* [Given exercise] Which lines of the records below contain the word "resolution"? Extract each of those lines in full.

* [Available data]
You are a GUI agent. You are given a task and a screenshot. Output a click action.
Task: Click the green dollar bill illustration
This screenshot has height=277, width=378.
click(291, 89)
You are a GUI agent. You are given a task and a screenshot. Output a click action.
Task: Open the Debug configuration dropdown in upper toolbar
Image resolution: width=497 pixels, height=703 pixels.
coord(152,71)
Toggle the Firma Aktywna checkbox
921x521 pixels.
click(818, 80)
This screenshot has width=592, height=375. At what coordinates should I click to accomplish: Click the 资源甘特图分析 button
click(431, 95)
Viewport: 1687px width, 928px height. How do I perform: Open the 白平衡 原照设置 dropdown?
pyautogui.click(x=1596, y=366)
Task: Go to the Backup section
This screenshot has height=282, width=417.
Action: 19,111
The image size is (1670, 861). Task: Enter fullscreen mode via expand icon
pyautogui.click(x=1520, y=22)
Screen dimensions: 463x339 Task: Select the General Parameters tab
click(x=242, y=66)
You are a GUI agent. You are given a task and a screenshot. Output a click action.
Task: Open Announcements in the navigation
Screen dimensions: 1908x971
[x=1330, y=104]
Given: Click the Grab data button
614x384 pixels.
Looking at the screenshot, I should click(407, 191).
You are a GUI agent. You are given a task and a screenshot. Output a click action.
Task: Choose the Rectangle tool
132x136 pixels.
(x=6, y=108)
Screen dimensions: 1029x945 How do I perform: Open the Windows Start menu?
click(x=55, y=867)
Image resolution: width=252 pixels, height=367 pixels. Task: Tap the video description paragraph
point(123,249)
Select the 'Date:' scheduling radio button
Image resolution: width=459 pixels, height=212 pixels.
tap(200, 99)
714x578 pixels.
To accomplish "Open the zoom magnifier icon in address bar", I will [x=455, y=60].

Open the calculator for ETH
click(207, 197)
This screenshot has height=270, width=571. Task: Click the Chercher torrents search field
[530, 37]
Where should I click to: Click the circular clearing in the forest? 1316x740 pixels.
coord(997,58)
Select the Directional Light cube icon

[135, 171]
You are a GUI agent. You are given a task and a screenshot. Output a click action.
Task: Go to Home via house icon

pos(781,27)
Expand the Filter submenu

* [Full answer]
Image resolution: width=497 pixels, height=703 pixels.
Image resolution: width=252 pixels, height=367 pixels. Task: Tap the video description paragraph
Image resolution: width=459 pixels, height=212 pixels.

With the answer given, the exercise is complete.